1. **Definition of Consistent Heuristic**: A heuristic \( h(n) \) is considered consistent (or monotonic) if, for every node \( n \) and every successor \( n' \) of \( n \), the following condition holds:
   \[
   h(n) \leq c(n, n') + h(n')
   \]
   where \( c(n, n') \) is the cost of the edge from node \( n \) to its successor \( n' \).

2. **Goal State Definition**: A goal state \( G \) is defined as the state where the search algorithm terminates successfully.

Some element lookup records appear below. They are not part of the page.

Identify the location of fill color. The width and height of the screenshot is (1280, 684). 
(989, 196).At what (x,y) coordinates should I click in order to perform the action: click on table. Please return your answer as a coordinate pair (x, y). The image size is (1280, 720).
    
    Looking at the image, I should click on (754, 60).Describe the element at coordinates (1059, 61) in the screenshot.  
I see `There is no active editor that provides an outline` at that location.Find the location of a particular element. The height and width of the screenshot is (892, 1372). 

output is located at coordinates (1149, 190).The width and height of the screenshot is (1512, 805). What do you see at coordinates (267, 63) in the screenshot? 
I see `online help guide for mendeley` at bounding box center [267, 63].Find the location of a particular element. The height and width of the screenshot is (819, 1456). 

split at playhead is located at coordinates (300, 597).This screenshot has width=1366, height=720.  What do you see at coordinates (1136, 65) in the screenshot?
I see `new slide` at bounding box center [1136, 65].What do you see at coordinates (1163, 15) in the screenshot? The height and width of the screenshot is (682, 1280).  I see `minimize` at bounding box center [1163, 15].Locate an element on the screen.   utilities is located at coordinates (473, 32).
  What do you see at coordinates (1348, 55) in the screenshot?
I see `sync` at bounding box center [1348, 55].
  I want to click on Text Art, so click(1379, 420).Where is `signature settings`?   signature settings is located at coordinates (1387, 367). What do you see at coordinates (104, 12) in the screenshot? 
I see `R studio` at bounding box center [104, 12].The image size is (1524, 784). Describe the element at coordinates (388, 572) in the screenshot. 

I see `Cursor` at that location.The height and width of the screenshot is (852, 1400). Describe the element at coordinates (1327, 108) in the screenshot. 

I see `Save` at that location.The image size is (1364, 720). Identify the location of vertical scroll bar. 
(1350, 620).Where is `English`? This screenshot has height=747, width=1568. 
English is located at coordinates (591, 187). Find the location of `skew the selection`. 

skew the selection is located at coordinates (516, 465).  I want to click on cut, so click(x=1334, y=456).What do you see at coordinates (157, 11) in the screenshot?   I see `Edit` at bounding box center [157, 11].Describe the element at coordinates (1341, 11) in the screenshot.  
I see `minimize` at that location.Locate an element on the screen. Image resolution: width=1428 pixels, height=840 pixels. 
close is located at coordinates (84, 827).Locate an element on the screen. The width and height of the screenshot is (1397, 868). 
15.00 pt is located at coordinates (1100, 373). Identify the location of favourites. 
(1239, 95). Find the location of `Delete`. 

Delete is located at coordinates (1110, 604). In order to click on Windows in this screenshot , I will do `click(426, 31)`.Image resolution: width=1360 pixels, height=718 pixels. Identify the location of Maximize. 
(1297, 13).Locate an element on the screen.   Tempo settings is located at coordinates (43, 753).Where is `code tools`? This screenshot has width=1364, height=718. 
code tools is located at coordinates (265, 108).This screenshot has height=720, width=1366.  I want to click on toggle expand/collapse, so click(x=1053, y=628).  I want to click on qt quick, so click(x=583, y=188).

3. **Heuristic Value at Goal State**: By definition of the heuristic, the value at the goal state should represent the estimated cost to reach the goal from that state. Since the goal state is the final destination, the cost to reach the goal from itself is 0. Therefore, we have:
   \[
   h(G) = 0
   \]

4. **Applying Consistency**: To further reinforce this, we can apply the consistency condition to the goal state:
   - Let \( n \) be any node that has \( G \) as a successor. The cost \( c(n, G) \) is the cost to reach the goal state from \( n \).
   - By the consistency property, we can write:
   \[
   h(n) \leq c(n, G) + h(G)
   \]
   Since \( h(G) = 0 \), it simplifies to:
   \[
   h(n) \leq c(n, G)
   \]
   This means that the heuristic value at any node \( n \) is less than or equal to the cost to reach the goal, which is consistent with our understanding of heuristics.

5. **Conclusion**: Since the goal state is defined such that reaching it from itself incurs no cost, and since a consistent heuristic must satisfy the above conditions, we conclude that:
   \[
   h(G) = 0
   \]
   Thus, we have proven that a consistent heuristic has a value of 0 on a goal state.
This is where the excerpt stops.